### [Activity]
Would you write out the entries that follow word for word, omitting any images?

[Given data Boundary: Start]

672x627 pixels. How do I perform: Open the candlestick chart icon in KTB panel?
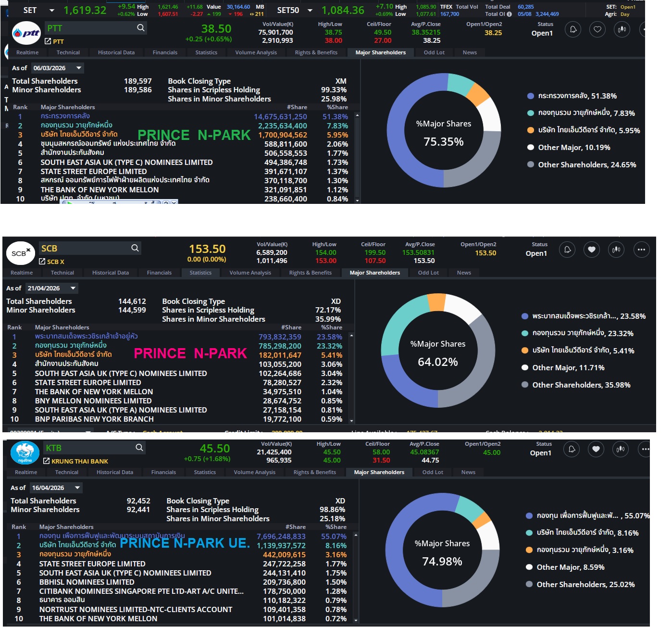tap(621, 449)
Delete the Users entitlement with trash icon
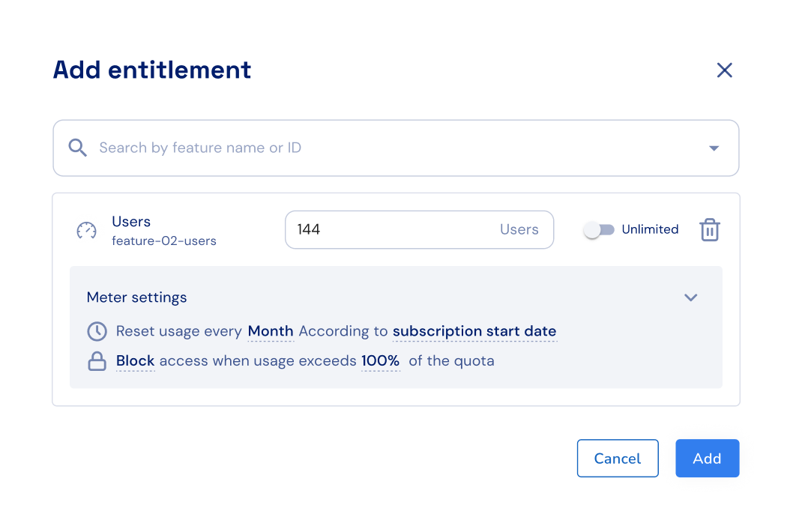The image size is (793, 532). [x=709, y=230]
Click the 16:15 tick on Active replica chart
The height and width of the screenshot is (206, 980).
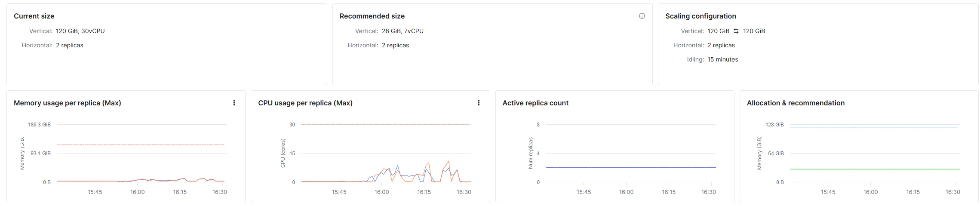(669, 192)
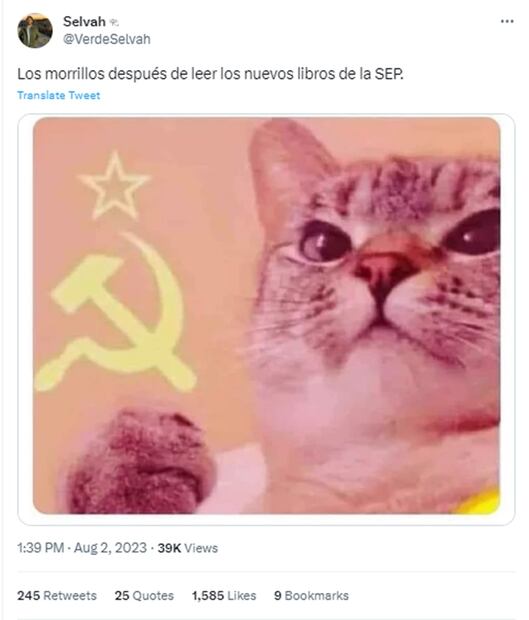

[Given data Boundary: End]

### [Solution to the problem]
672x627 pixels. How do I perform: Open the candlestick chart icon in KTB panel?
tap(621, 449)
Delete the Users entitlement with trash icon
The image size is (793, 532). [x=709, y=230]
Click the 16:15 tick on Active replica chart
The height and width of the screenshot is (206, 980).
(669, 192)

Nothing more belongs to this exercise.